**Set task**
Render every row below as a numbered list, skipping any blank lines. Leave the pictures out of the list.

━━━━

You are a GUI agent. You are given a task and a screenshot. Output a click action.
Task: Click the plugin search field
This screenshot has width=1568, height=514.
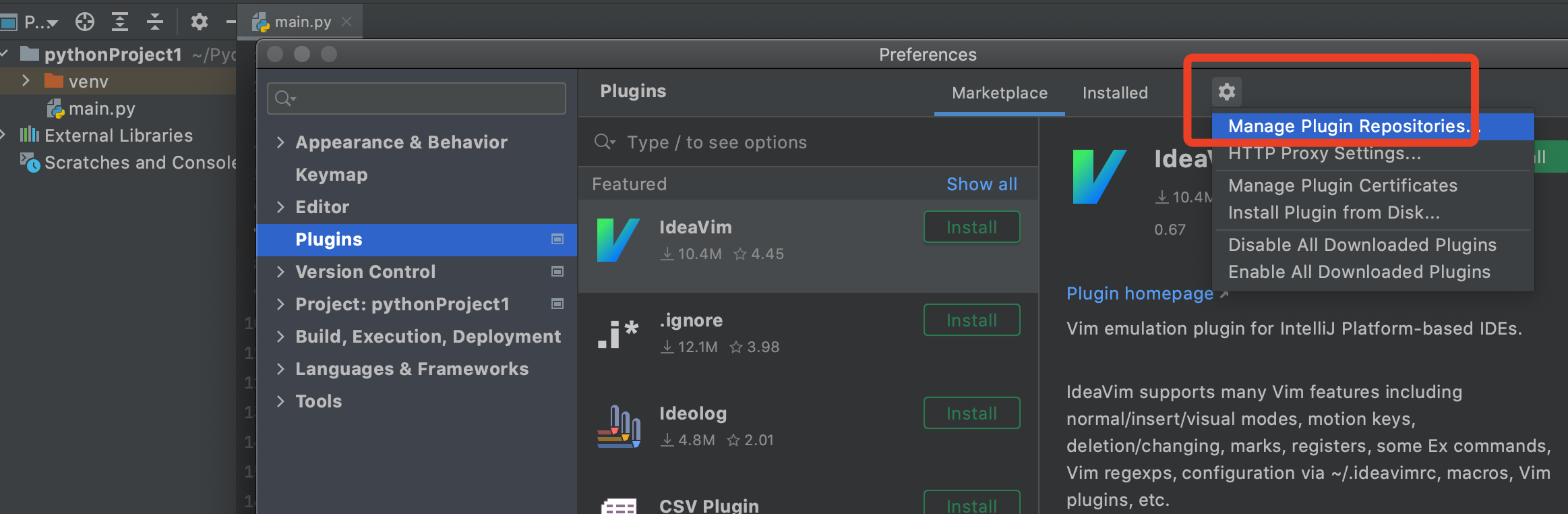pos(809,142)
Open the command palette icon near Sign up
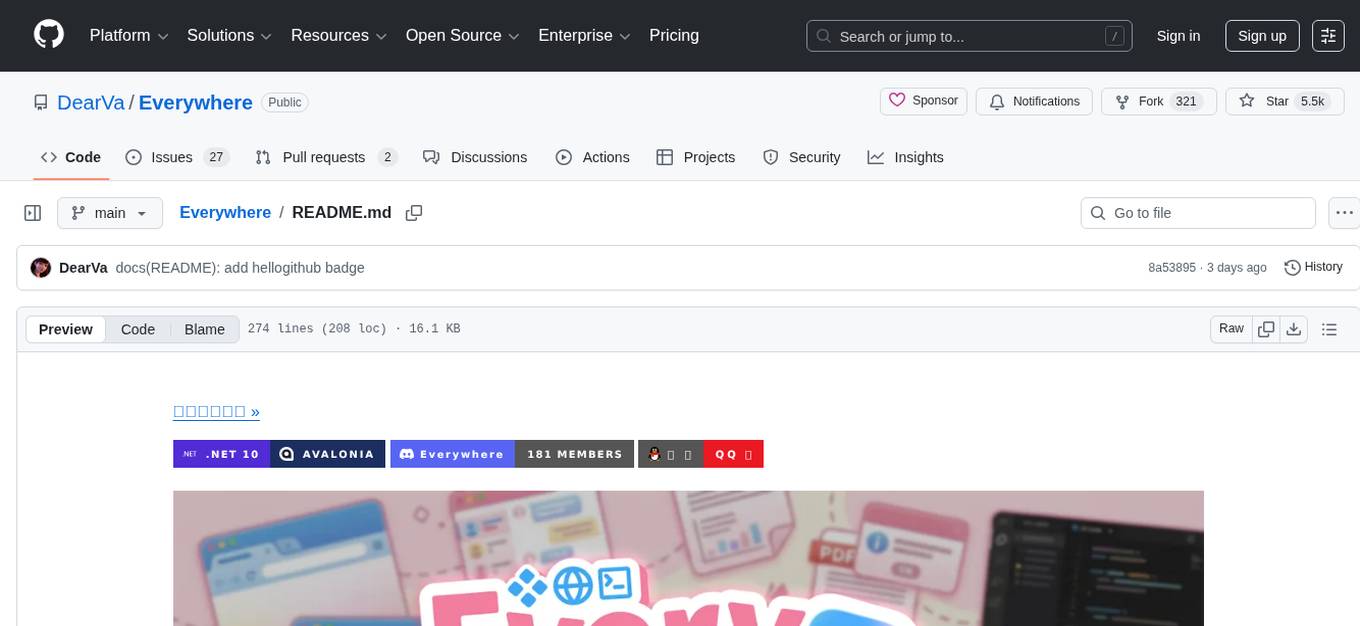Image resolution: width=1360 pixels, height=626 pixels. (1328, 35)
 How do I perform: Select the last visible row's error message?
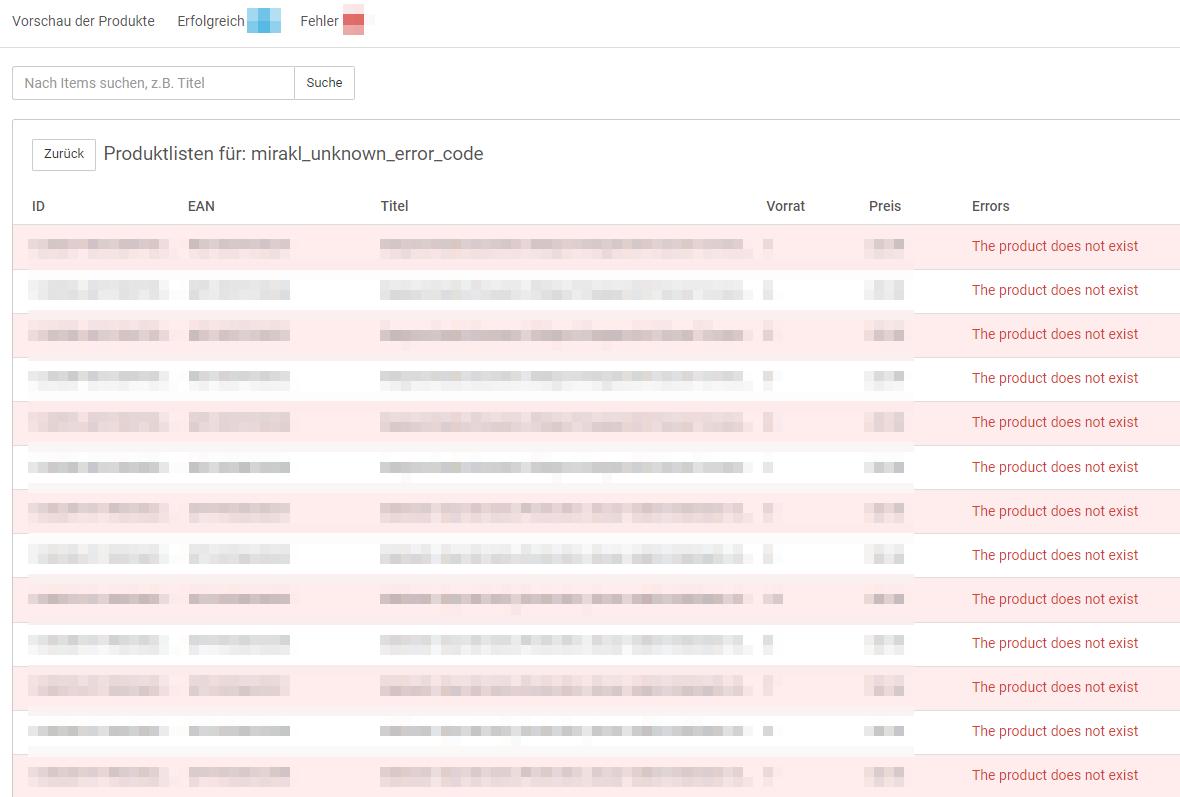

━━━━

**Completed exercise**
1. You are a GUI agent. You are given a task and a screenshot. Output a click action.
2. Task: Click the plugin search field
3. This screenshot has width=1568, height=514.
4. pos(809,142)
5. Open the command palette icon near Sign up
6. Image resolution: width=1360 pixels, height=626 pixels. (1328, 35)
7.  How do I perform: Select the last visible row's error message?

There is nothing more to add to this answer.